* _WORK TO BE COMPLETED_
Once the line holding "511x292 pixels. At" is found in the entries below, restate it and each line after it word for word, with no pictures.

* _TASK INPUT_
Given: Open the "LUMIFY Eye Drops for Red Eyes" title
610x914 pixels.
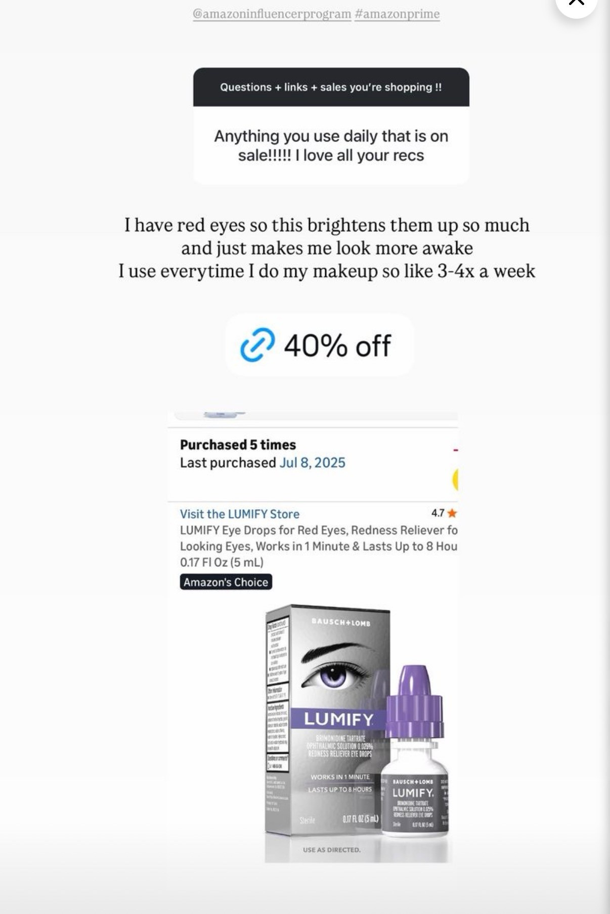Looking at the screenshot, I should pyautogui.click(x=318, y=530).
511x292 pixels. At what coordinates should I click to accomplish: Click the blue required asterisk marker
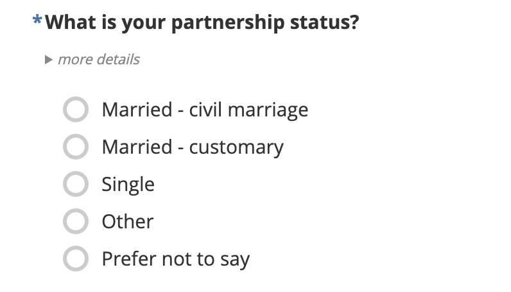(37, 19)
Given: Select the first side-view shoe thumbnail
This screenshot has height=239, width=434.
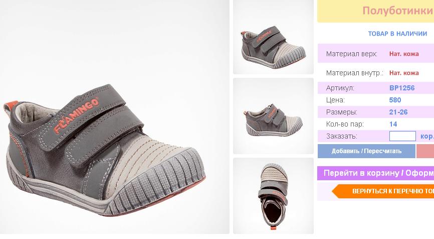Looking at the screenshot, I should pos(273,37).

* _SOLUTION_
511x292 pixels. At what coordinates should I click to accomplish: Click the blue required asterisk marker
(37, 19)
Given: Select the first side-view shoe thumbnail
This screenshot has height=239, width=434.
Looking at the screenshot, I should pos(273,37).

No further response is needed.